((

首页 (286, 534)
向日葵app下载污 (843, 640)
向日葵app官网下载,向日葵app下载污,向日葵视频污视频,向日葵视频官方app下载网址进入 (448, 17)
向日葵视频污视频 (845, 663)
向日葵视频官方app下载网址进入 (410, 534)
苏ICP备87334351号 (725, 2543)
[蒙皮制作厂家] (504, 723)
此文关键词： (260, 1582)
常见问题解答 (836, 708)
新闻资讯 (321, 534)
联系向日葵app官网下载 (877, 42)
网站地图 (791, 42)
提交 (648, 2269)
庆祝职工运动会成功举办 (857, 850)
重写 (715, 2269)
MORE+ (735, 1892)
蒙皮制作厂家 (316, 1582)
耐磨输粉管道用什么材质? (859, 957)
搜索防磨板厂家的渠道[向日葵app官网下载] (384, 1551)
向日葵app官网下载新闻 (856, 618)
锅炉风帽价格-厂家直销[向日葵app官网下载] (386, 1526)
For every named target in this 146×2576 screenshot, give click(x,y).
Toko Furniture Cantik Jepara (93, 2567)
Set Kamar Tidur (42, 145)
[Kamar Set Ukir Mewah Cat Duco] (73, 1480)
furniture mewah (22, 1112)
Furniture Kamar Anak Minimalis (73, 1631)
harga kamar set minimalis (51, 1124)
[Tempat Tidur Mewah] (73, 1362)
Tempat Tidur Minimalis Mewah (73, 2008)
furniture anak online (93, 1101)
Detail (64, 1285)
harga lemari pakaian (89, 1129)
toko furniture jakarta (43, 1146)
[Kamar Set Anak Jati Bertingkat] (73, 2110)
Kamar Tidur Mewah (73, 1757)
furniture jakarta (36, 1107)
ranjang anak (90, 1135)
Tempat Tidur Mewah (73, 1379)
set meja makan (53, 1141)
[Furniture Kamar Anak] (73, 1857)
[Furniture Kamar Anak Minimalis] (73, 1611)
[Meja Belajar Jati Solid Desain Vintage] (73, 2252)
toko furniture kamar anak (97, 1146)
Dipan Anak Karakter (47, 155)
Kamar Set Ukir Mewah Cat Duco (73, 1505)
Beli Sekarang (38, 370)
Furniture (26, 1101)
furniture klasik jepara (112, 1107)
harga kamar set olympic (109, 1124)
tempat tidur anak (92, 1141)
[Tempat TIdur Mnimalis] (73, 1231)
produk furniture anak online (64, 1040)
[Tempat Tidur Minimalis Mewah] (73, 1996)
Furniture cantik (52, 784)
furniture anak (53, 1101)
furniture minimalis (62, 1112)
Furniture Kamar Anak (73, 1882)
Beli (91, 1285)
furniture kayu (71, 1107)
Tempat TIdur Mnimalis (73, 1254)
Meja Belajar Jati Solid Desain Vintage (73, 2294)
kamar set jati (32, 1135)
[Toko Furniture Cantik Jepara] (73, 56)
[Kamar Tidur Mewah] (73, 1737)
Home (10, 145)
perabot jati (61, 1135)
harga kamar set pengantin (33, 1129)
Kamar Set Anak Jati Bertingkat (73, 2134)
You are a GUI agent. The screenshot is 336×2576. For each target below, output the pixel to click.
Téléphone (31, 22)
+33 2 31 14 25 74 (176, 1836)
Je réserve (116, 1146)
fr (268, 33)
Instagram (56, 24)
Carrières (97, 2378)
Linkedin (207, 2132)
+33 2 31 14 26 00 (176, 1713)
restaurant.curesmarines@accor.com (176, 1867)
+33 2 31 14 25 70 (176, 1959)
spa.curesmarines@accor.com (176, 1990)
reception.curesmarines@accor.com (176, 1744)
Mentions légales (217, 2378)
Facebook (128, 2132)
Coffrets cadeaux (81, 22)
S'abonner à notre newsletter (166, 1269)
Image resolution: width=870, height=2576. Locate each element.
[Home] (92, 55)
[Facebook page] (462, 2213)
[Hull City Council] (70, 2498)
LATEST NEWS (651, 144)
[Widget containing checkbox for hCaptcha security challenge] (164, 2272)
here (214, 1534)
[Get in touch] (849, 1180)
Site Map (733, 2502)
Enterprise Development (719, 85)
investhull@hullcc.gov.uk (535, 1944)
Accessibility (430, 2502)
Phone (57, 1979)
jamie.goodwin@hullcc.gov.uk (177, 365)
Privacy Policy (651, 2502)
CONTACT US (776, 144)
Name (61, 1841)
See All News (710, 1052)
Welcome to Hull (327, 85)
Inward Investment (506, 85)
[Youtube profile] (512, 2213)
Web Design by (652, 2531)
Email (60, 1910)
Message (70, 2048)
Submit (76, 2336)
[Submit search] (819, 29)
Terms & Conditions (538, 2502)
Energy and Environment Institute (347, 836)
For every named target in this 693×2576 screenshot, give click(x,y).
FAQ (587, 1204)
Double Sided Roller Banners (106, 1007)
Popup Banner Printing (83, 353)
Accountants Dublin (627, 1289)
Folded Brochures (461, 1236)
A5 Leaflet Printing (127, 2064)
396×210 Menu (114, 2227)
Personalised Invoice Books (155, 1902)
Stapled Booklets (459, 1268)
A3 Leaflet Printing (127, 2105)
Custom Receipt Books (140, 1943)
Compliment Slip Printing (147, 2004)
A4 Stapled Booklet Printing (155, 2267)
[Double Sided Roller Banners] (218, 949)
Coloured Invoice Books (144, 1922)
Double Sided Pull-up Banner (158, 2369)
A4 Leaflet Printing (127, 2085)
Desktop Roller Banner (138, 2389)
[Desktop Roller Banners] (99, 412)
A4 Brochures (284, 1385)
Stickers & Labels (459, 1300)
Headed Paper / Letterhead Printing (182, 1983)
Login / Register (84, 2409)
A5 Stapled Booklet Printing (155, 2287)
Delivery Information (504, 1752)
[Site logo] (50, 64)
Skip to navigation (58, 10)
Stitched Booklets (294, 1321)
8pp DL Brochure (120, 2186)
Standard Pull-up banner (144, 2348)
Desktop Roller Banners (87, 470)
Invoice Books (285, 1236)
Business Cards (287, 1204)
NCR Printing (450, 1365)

))

■ **Activity**
Return the material exactly as it stands.

■ **Output for this task**
首页 (286, 534)
向日葵app下载污 (843, 640)
向日葵app官网下载,向日葵app下载污,向日葵视频污视频,向日葵视频官方app下载网址进入 (448, 17)
向日葵视频污视频 (845, 663)
向日葵视频官方app下载网址进入 (410, 534)
苏ICP备87334351号 (725, 2543)
[蒙皮制作厂家] (504, 723)
此文关键词： (260, 1582)
常见问题解答 (836, 708)
新闻资讯 (321, 534)
联系向日葵app官网下载 (877, 42)
网站地图 (791, 42)
提交 (648, 2269)
庆祝职工运动会成功举办 (857, 850)
重写 (715, 2269)
MORE+ (735, 1892)
蒙皮制作厂家 (316, 1582)
耐磨输粉管道用什么材质? (859, 957)
搜索防磨板厂家的渠道[向日葵app官网下载] (384, 1551)
向日葵app官网下载新闻 (856, 618)
锅炉风帽价格-厂家直销[向日葵app官网下载] (386, 1526)
For every named target in this 146×2576 screenshot, give click(x,y).
Toko Furniture Cantik Jepara (93, 2567)
Set Kamar Tidur (42, 145)
[Kamar Set Ukir Mewah Cat Duco] (73, 1480)
furniture mewah (22, 1112)
Furniture Kamar Anak Minimalis (73, 1631)
harga kamar set minimalis (51, 1124)
[Tempat Tidur Mewah] (73, 1362)
Tempat Tidur Minimalis Mewah (73, 2008)
furniture anak online (93, 1101)
Detail (64, 1285)
harga lemari pakaian (89, 1129)
toko furniture jakarta (43, 1146)
[Kamar Set Anak Jati Bertingkat] (73, 2110)
Kamar Tidur Mewah (73, 1757)
furniture jakarta (36, 1107)
ranjang anak (90, 1135)
Tempat Tidur Mewah (73, 1379)
set meja makan (53, 1141)
[Furniture Kamar Anak] (73, 1857)
[Furniture Kamar Anak Minimalis] (73, 1611)
[Meja Belajar Jati Solid Desain Vintage] (73, 2252)
toko furniture kamar anak (97, 1146)
Dipan Anak Karakter (47, 155)
Kamar Set Ukir Mewah Cat Duco (73, 1505)
Beli Sekarang (38, 370)
Furniture (26, 1101)
furniture klasik jepara (112, 1107)
harga kamar set olympic (109, 1124)
tempat tidur anak (92, 1141)
[Tempat TIdur Mnimalis] (73, 1231)
produk furniture anak online (64, 1040)
[Tempat Tidur Minimalis Mewah] (73, 1996)
Furniture cantik (52, 784)
furniture anak (53, 1101)
furniture minimalis (62, 1112)
Furniture Kamar Anak (73, 1882)
Beli (91, 1285)
furniture kayu (71, 1107)
Tempat TIdur Mnimalis (73, 1254)
Meja Belajar Jati Solid Desain Vintage (73, 2294)
kamar set jati (32, 1135)
[Toko Furniture Cantik Jepara] (73, 56)
[Kamar Tidur Mewah] (73, 1737)
Home (10, 145)
perabot jati (61, 1135)
harga kamar set pengantin (33, 1129)
Kamar Set Anak Jati Bertingkat (73, 2134)
You are a GUI agent. The screenshot is 336×2576. For each target below, output the pixel to click.
Téléphone (31, 22)
+33 2 31 14 25 74 (176, 1836)
Je réserve (116, 1146)
fr (268, 33)
Instagram (56, 24)
Carrières (97, 2378)
Linkedin (207, 2132)
+33 2 31 14 26 00 (176, 1713)
restaurant.curesmarines@accor.com (176, 1867)
+33 2 31 14 25 70 (176, 1959)
spa.curesmarines@accor.com (176, 1990)
reception.curesmarines@accor.com (176, 1744)
Mentions légales (217, 2378)
Facebook (128, 2132)
Coffrets cadeaux (81, 22)
S'abonner à notre newsletter (166, 1269)
Image resolution: width=870, height=2576. Locate each element.
[Home] (92, 55)
[Facebook page] (462, 2213)
[Hull City Council] (70, 2498)
LATEST NEWS (651, 144)
[Widget containing checkbox for hCaptcha security challenge] (164, 2272)
here (214, 1534)
[Get in touch] (849, 1180)
Site Map (733, 2502)
Enterprise Development (719, 85)
investhull@hullcc.gov.uk (535, 1944)
Accessibility (430, 2502)
Phone (57, 1979)
jamie.goodwin@hullcc.gov.uk (177, 365)
Privacy Policy (651, 2502)
CONTACT US (776, 144)
Name (61, 1841)
See All News (710, 1052)
Welcome to Hull (327, 85)
Inward Investment (506, 85)
[Youtube profile] (512, 2213)
Web Design by (652, 2531)
Email (60, 1910)
Message (70, 2048)
Submit (76, 2336)
[Submit search] (819, 29)
Terms & Conditions (538, 2502)
Energy and Environment Institute (347, 836)
For every named target in this 693×2576 screenshot, give click(x,y).
FAQ (587, 1204)
Double Sided Roller Banners (106, 1007)
Popup Banner Printing (83, 353)
Accountants Dublin (627, 1289)
Folded Brochures (461, 1236)
A5 Leaflet Printing (127, 2064)
396×210 Menu (114, 2227)
Personalised Invoice Books (155, 1902)
Stapled Booklets (459, 1268)
A3 Leaflet Printing (127, 2105)
Custom Receipt Books (140, 1943)
Compliment Slip Printing (147, 2004)
A4 Stapled Booklet Printing (155, 2267)
[Double Sided Roller Banners] (218, 949)
Coloured Invoice Books (144, 1922)
Double Sided Pull-up Banner (158, 2369)
A4 Leaflet Printing (127, 2085)
Desktop Roller Banner (138, 2389)
[Desktop Roller Banners] (99, 412)
A4 Brochures (284, 1385)
Stickers & Labels (459, 1300)
Headed Paper / Letterhead Printing (182, 1983)
Login / Register (84, 2409)
A5 Stapled Booklet Printing (155, 2287)
Delivery Information (504, 1752)
[Site logo] (50, 64)
Skip to navigation (58, 10)
Stitched Booklets (294, 1321)
8pp DL Brochure (120, 2186)
Standard Pull-up banner (144, 2348)
Desktop Roller Banners (87, 470)
Invoice Books (285, 1236)
Business Cards (287, 1204)
NCR Printing (450, 1365)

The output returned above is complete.